Neural Crest Segments in Zebrafish


Meeting Abstract

S2-1.7  Thursday, Jan. 3  Neural Crest Segments in Zebrafish SCHILLING, T.F.; Univ. of California, Irvine tschilli@uci.edu

In the vertebrate head, cranial neural crest (NC) cells migrate from specific segmental levels of the hindbrain to form skeletal elements of the pharyngeal arches, as well as segmentally organized neurons and glia of the peripheral nervous system. Our lab has been studying how hindbrain and pharyngeal segmentation are coordinated in embryos of the zebrafish, Danio rerio, by analyzing mutants in genes required for NC development and imaging living NC cells as they migrate. Most recently, we have been using transgenic zebrafish in which we have targeted a membrane-tethered version of GFP to NC cells with a sox10 promoter (sox10:egfp), to follow migrating NC cells with confocal time-lapse microscopy from their origins in the hindbrain into the arches.

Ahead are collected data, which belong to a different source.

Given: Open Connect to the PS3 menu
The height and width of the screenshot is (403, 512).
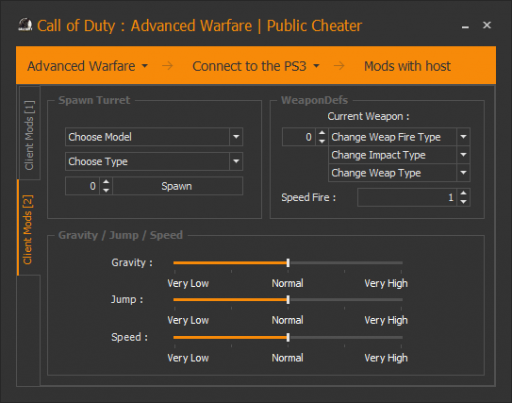Looking at the screenshot, I should click(256, 66).
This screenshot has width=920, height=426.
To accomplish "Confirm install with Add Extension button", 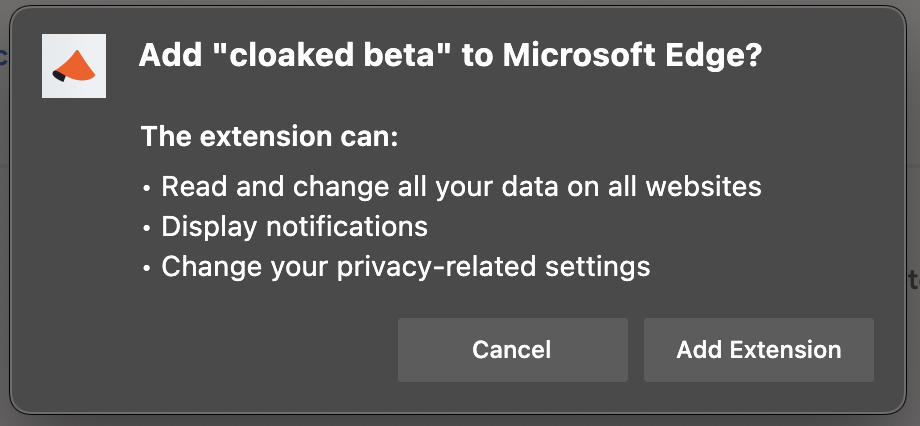I will [759, 350].
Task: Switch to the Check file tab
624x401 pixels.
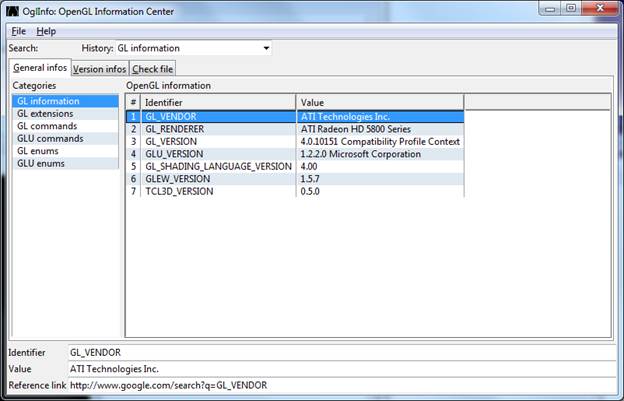Action: (152, 69)
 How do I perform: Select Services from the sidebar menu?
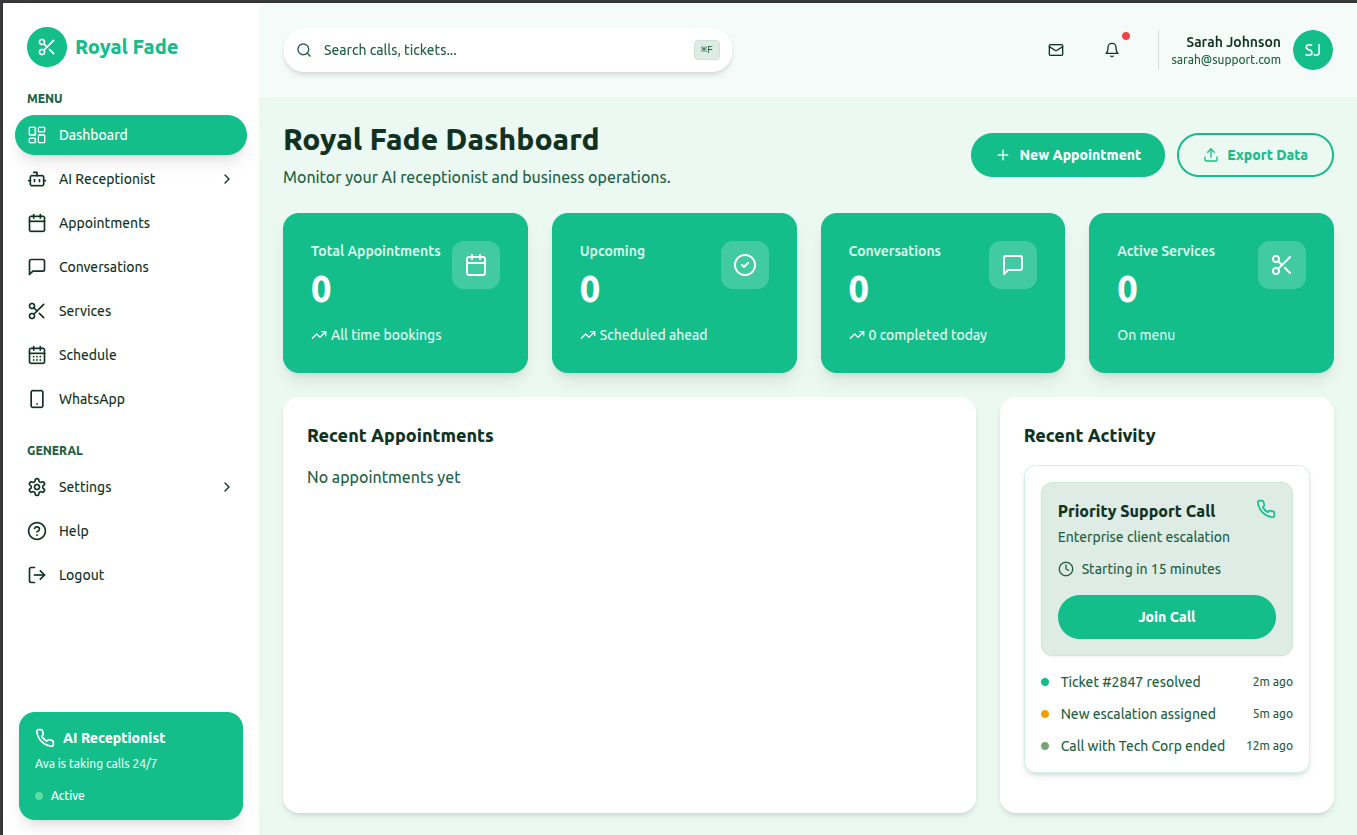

We demonstrate that although early pharyngeal arch formation is NC-independent, many of the segment-specific migration and proliferation patterns of NC cells are intrinsic to the NC cells themselves. One intrinsic determinant is the transcription factor, Tfap2a, mutations in which disrupt hoxa2 expression in NC cells and skeletal development in the second pharyngeal arch. Genome-wide screens for downstream targets of Tfap2a have identified several cytoskeletal regulators (e.g. unconventional myosins, actin-binding proteins), expressed specifically in NC cells, that control filopodial dynamics during migration. Experiments using sox10:egfp are now underway to determine requirements for these genes in NC morphogenesis, and in restricting NC movements within segmental compartments.